In my opinion the MCAT is a great weed-out test. The science sections focus on stuff that you should have learned your first 2 years of undergrad so if you have a 3.9+ GPA and got lower than 10 on the science sections my question is why? If you understood the material good enough to get an A+ in the course why did you all of a sudden forget it during the MCAT? I can understand if someone has a bad day, but then just re-write it again. MCAT tests how well you actually recall the material you should have been learning during undergrad and how you can APPLY that knowledge in different situations. For people who can't seem to do well on the MCAT but have stellar GPAs it indicates that something is wrong with you understanding of science or you are just a bad test-taker all the time. (Sorry if this sounds harsh, it is just my opinion).

+1

The MCAT evaluates a certain level of intellectual ability and dexterity that college courses cannot, period. Why do you think you can't use a calculator for PS? Because there is no plug and chug. It's all logic based on the principles of Physics/Chem.
 
Performance? Yes. There are plenty of studies showing this.
Practicing Physician? Too subjective to determine. That's a loaded question.
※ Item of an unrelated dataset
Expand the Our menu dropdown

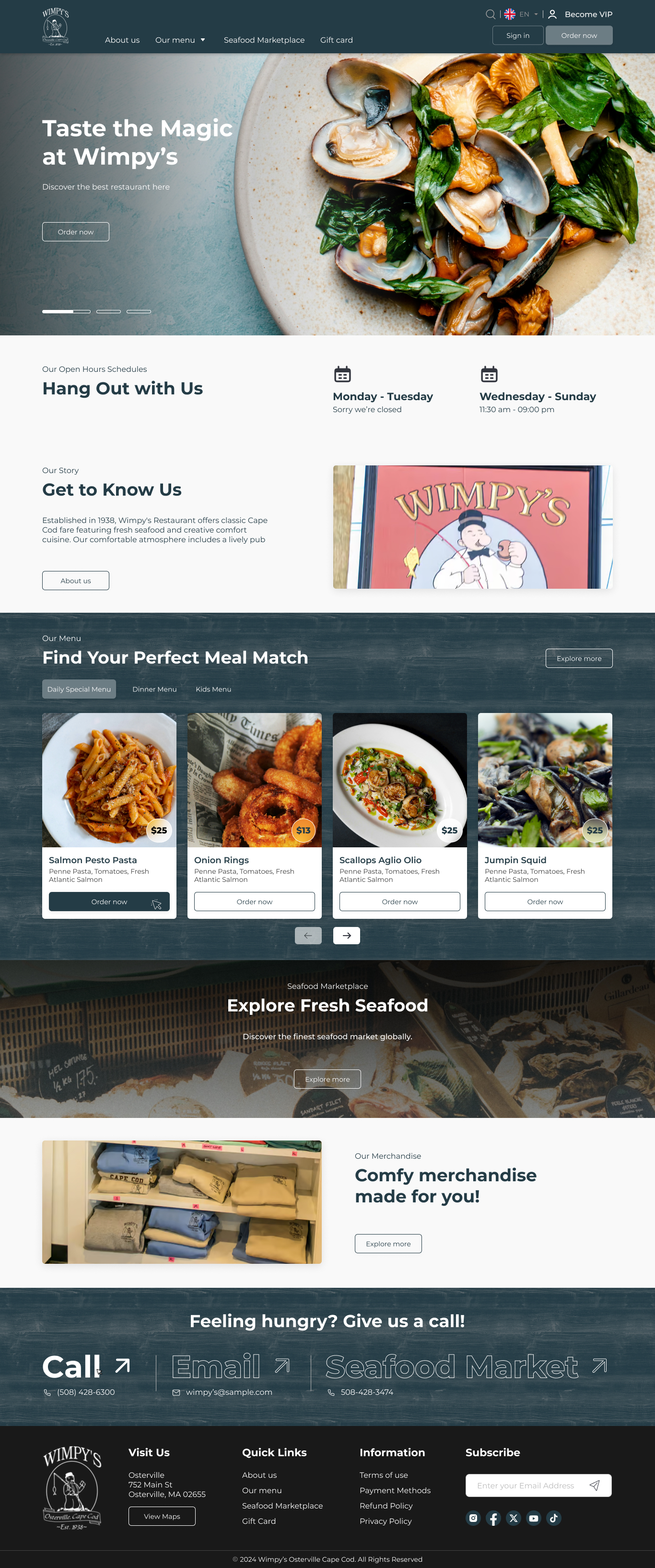(x=180, y=40)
To determine one's ability to be a physician is far too complex for strict analysis for admissions decisions. Interviews and activities/LoRs/PSs are key components of determining this, but are subjective. MCAT is the best objective measure we have, period.
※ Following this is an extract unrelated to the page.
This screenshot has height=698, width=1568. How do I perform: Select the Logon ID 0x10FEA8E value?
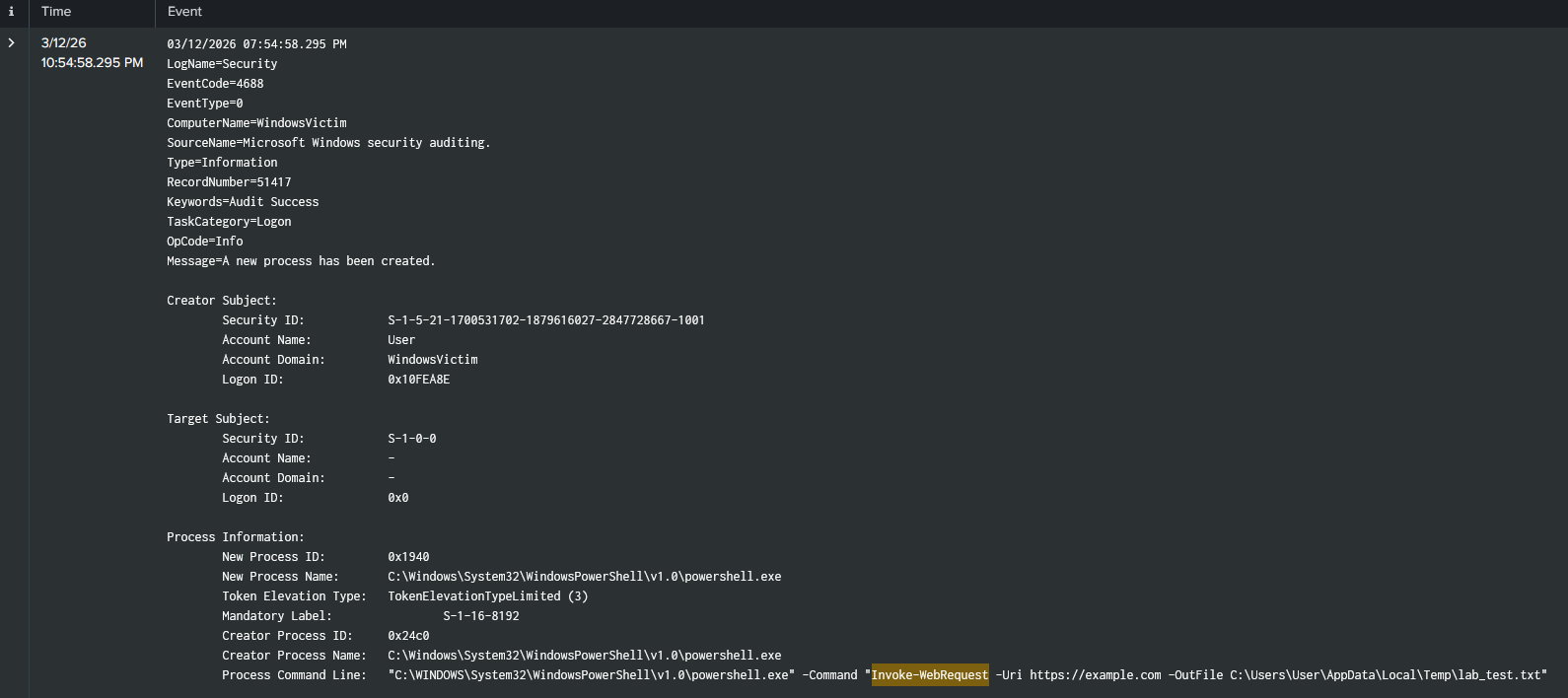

While I agree the MCAT is a decent indicator of med school success, there seems to be a point where the amount of success plateaus and this is before getting into really high MCAT scores.

According to this, https://www.aamc.org/students/download/267622/data/mcatstudentselectionguide.pdf

A student with a 27-29 MCAT has pretty much the exact same chance of graduating med school as someone with a 39-45 MCAT.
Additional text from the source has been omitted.